The toxicity of drugs in the context of pregnancy is typically unknown due to the exclusion of pregnant women from clinical trials. To address the need for microphysiological systems that can predict safety data during pregnancy, we developed models of the maternal-fetal interface and the developing blood-brain barrier. In the placenta model, we found that trophoblast fusion and hormone secretion increase on softer substrates that mimic the healthy placental microenvironment. Similarly, fusion on soft gelatin fibers decreased the static permeability of fluorescent molecules through trophoblasts cultured on these substrates. These results suggest that mechanical cues from the placental microenvironment play an important role in regulating trophoblast structure and function. In the blood-brain barrier model, we found that high tissue permeability correlated with nuclear elongation, loss of junction proteins, and increased actin stress fiber formation, indicative of increased contractility at the cell-cell junction.
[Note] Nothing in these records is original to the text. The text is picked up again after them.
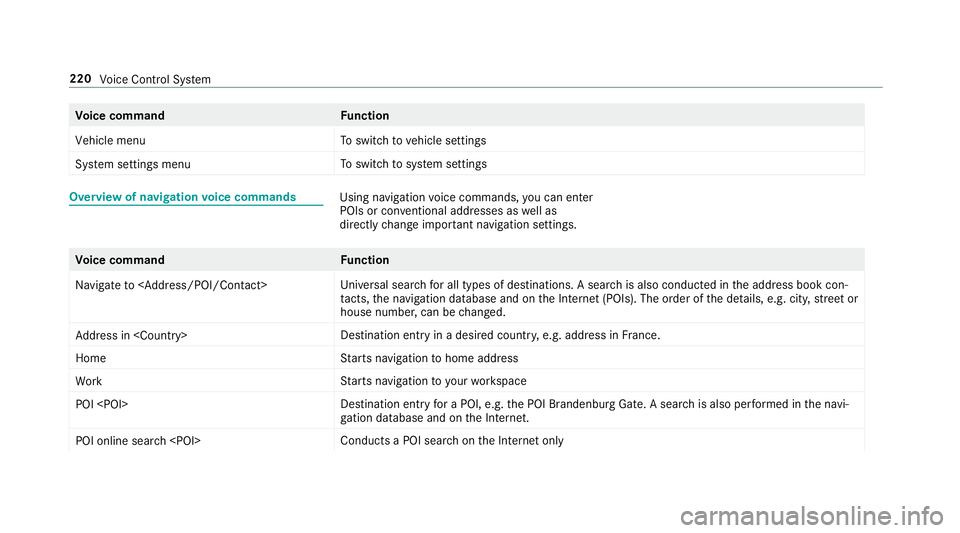Screen dimensions: 960x533
Task: Click the carmanualsonline.info watermark link
Action: click(812, 516)
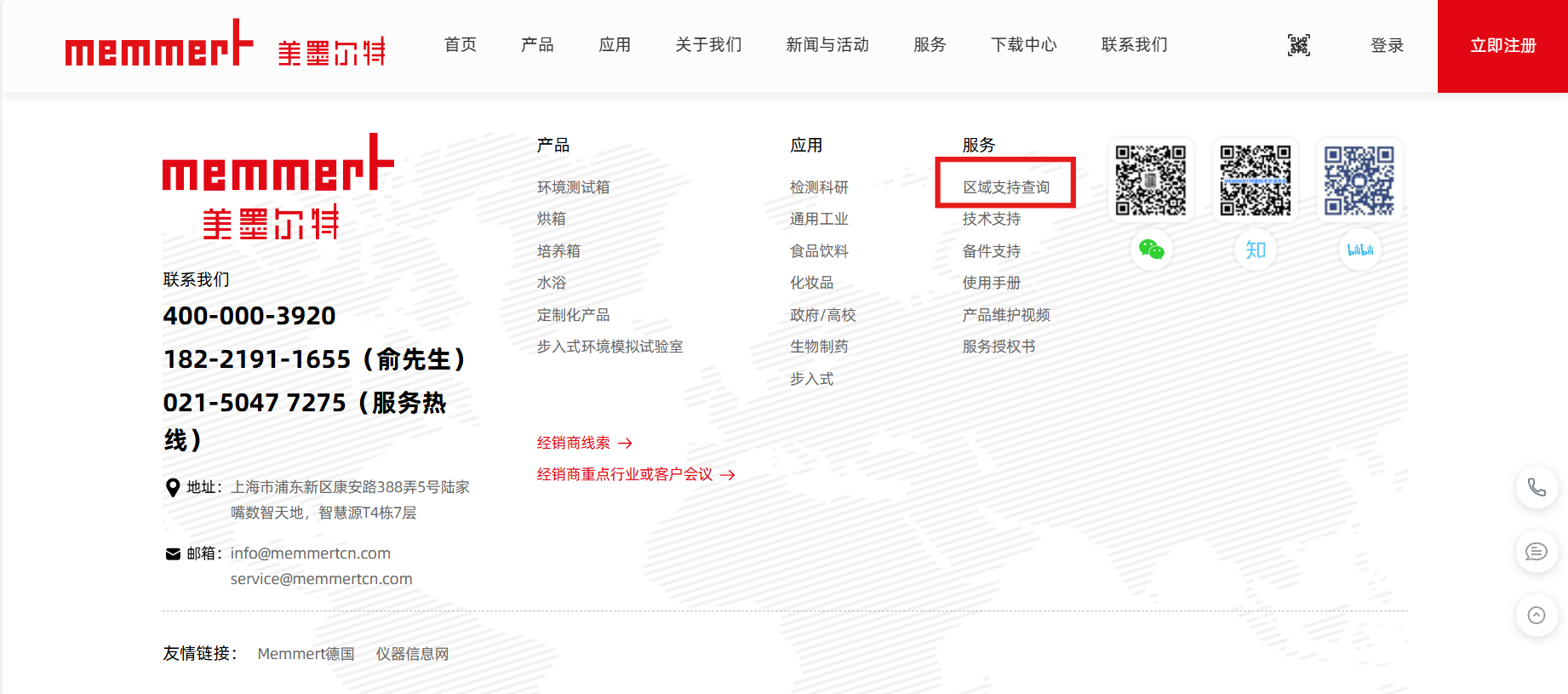Click the Bilibili icon

click(x=1359, y=249)
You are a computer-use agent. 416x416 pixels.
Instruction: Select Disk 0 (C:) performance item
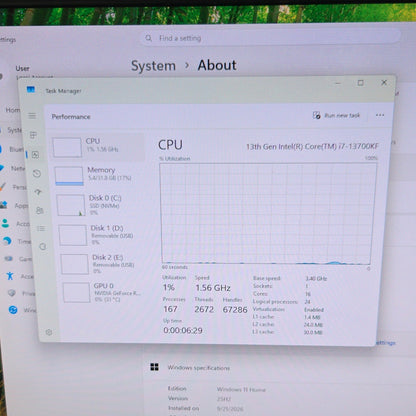[x=101, y=205]
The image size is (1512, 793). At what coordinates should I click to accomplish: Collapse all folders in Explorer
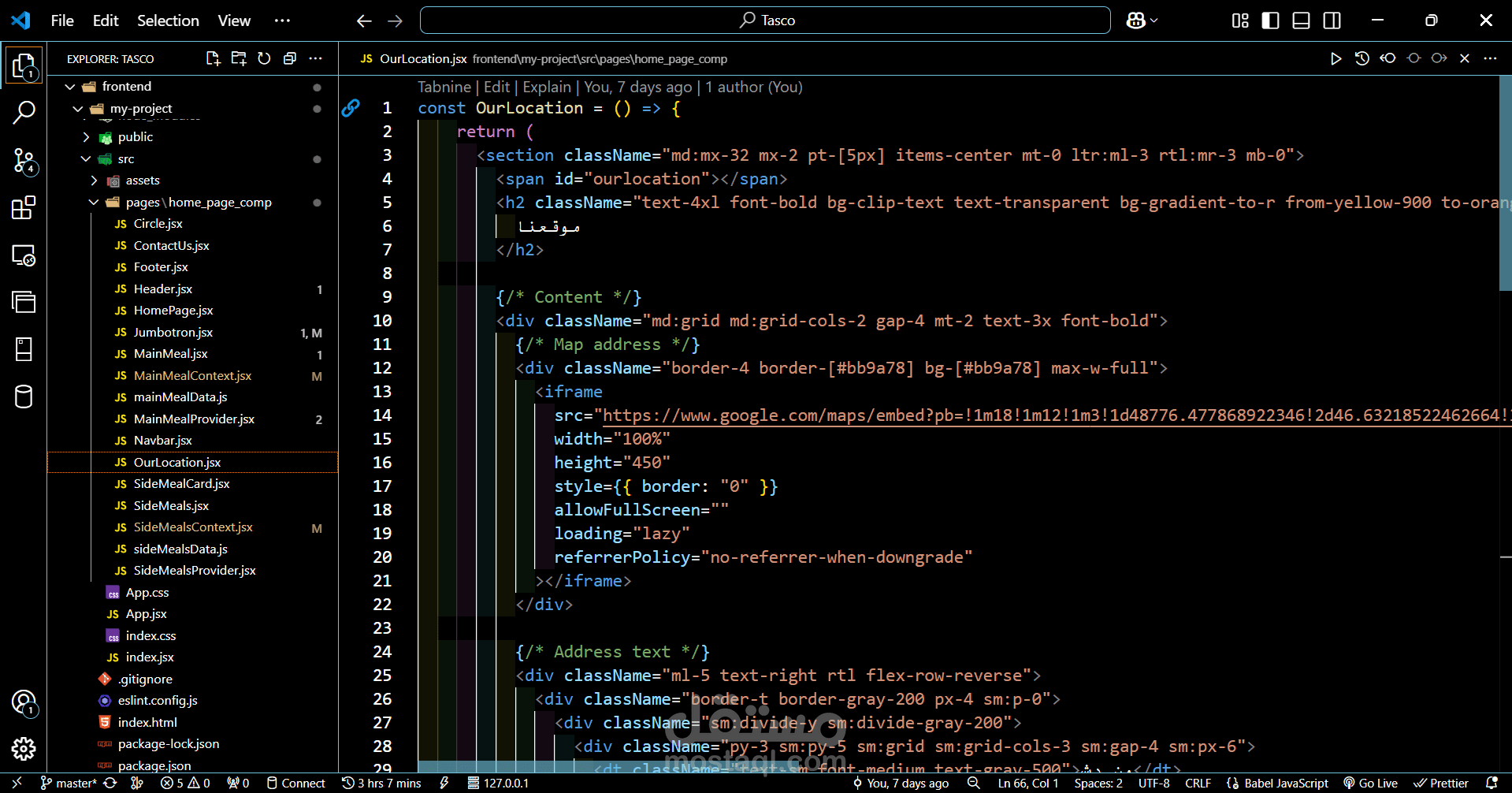(290, 58)
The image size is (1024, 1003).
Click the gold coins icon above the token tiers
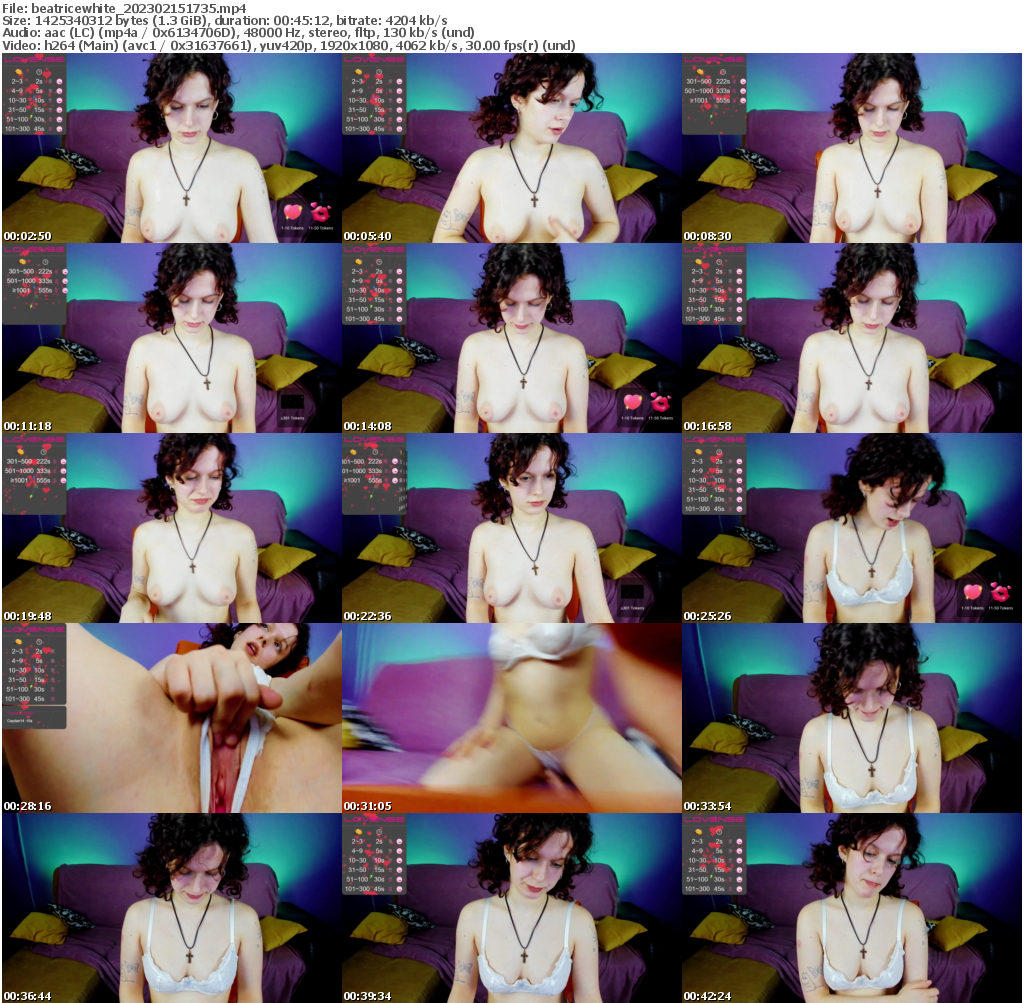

We further tested the applicability of this platform to predict modulations in brain endothelial permeability by exposing cell pairs to engineered nanomaterials, including gold, silver-silica, and cerium oxide nanoparticles, thereby uncovering new insights into the mechanism of nanoparticle-mediated barrier disruption. Overall, our work highlights the importance of mechanical signaling for cell-cell and cell-matrix interactions and informs efforts to model pregnancy for the purposes of predicting drug toxicity.